I did the same as animal control with the bowline -larkshead, fed the eye of the loop thru my webbing loops on the tarp, then pulled the entire length thru the eye, with another bowline loop at the end. With six feet of cord on each tie out. I can use it at six feet, or slide both loops together for three feet, as terrain/trees dictates. If needed I can do the marlin spike on the stakes as well. Simple.
For tangles, I found a few minutes of time spent during takedown saves trying to untangle the birds nest later. My next tarp will have little hairties (elastic circles) sewn to the webbing tie-outs. Presently I make a nice wrap around my fingers and tuck it in the webbing loops. Then roll up the tarp.

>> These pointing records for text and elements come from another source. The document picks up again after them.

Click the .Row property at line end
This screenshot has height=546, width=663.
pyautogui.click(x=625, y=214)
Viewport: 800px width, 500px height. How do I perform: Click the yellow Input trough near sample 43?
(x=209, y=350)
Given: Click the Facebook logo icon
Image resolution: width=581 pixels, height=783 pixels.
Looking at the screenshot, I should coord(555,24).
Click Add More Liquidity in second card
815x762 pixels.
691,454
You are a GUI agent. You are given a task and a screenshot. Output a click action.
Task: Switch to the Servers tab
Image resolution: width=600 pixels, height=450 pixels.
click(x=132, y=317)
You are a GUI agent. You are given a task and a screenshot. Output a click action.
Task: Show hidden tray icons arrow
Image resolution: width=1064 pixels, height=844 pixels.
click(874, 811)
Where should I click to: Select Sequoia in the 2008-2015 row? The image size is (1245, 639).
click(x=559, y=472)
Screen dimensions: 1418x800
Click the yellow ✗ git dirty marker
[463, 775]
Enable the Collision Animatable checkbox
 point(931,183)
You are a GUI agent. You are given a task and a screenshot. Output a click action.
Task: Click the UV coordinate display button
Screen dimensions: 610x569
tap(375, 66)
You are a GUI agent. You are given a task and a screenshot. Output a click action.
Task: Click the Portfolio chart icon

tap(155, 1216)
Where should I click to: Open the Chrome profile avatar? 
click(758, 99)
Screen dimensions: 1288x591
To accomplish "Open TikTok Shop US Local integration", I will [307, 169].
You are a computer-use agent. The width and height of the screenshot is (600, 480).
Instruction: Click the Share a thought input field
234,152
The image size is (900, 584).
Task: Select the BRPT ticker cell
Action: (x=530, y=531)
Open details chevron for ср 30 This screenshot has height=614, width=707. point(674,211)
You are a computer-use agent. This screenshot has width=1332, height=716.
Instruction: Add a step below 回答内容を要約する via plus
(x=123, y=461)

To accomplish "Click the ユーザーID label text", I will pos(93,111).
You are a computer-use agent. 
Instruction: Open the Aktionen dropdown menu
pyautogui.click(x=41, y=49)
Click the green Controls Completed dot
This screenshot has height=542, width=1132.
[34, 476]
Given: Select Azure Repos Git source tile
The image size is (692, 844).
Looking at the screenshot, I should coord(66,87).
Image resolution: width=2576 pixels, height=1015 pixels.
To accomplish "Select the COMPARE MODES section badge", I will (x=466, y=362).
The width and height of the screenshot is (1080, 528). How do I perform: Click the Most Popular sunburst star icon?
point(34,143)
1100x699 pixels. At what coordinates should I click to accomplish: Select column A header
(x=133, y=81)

I figured if the line is so strong that my tarp breaks (that would not be good)or webbing and stitches are ripping out, I would make the line the weak link. I carry a little extra cord with me anyways, I can just tie on some more. Mason line is cheap, defintely not heavy, and bright for clumsy people.
On the ridgeline I use paracord, in a different color than my outside tie-outs, makes set-up less confusing. I haven't noticed any excessive stretching, again it gives some, which I think is a good thing. My tarp stays tight on a weekend hang, without having to re-tie. String is cheap. Tarp is expensive.